**** EXTRACT TO READ ****

I worked at an orange grove stand in the evenings, listening to the radio and writing stories and eating grapefruit slices. (Evenings are not busy times for beachside orange grove stands.) It was nearly time for me to leave when news came over the radio that a fire was burning out of control on the south side of the Kennedy Space Center. My horse lived within sight of that southern fenceline. I closed the shop early and flung myself into my car.

When I drove across the causeway, I looked north, towards the space center. I could see the flames leaping into the air, ten miles away. The entire shoreline looked apocalyptic.

Night fell as I drove into the smoke, two hours before sunset. It was pitch black on the farm road; I barely saw the fireman in my path as I crept along, nose to the steering wheel.

He leaned into the car. “You can’t go any further,” he said.

**** DATASET EXCERPT ****

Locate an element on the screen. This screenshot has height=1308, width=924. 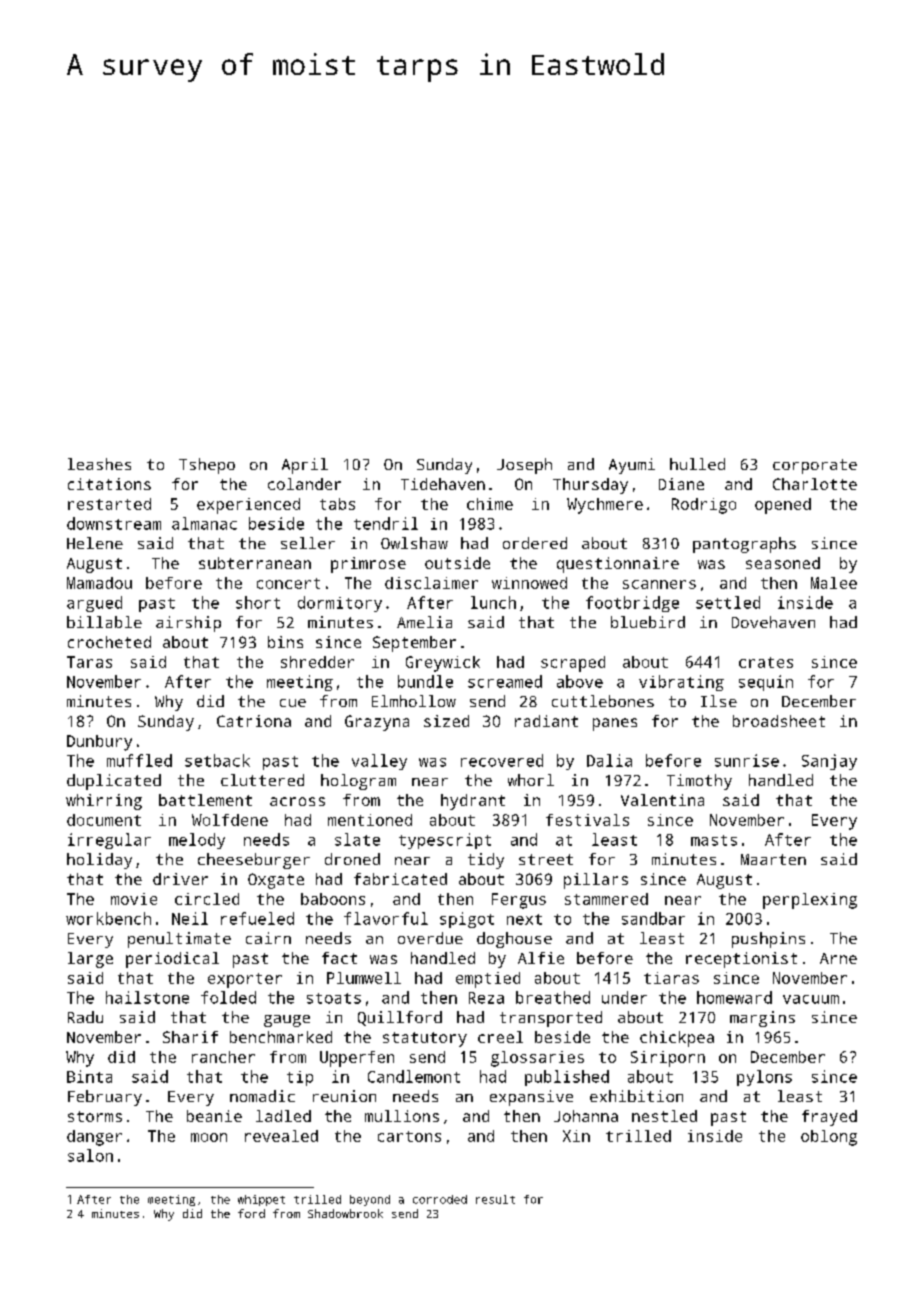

****

- TASKS TO PERFORM:
**1.** Say whether each statement agrees with the account of the fire at the Kennedy Space Center. Answer yes or no for each, and quote the words of the account that decide it.
(a) The orange grove stand did a lot of business in the evenings.
(b) From the causeway, flames could be seen about ten miles away.
(c) After hearing the news, the narrator closed the shop early and left by car.
**2.** Carry on the account of the fire at the Kennedy Space Center from its final line.

- ANSWERS TO THE EXERCISE:
**1.**
(a) No: "Evenings are not busy times for beachside orange grove stands."
(b) Yes: "I could see the flames leaping into the air, ten miles away."
(c) Yes: "I closed the shop early and flung myself into my car."

**2.**
“I have to get my horse out,” I told him. “He’s down the next driveway. We have a back way out, onto Tropical Trail.” Tropical Trail was a road to the south, leading away from the flames. I didn’t exactly have a road to get to it, but I knew the way.

He stepped back. “We’ll be up that driveway in half an hour. Don’t be there.”

My riding buddy was already there when I leapt out my car; both our horses were tacked up. “Do we go now, or wait?” she asked.

But I was distracted. There were six other boarders, and no sign of any of them. The horses were in the pastures. “Is no one else here?”

“Nope,” she said. “It’s just us.”

“What do we do with their horses?” There were no trailers. There were no trucks. We were two high school girls, about to ride our horses through wood trails and orange groves to get them to open space.
We couldn’t get out the other horses. This wasn’t an adventure novel, this wasn’t The Saddle Club – this was real life.

“The fireman down there said he’d open the gate,” she said. “If they end up coming down here.”

“Well.” I didn’t know what to say that. I did the only thing I knew to do in times of crisis: took my horse’s reins and swung into the saddle. We sat, mounted, as the smoke swirled and the sirens wailed, waiting.

Finally, a fire truck appeared in the barn driveway.

“This is it,” I said. I looked at my car. “Sorry, car.”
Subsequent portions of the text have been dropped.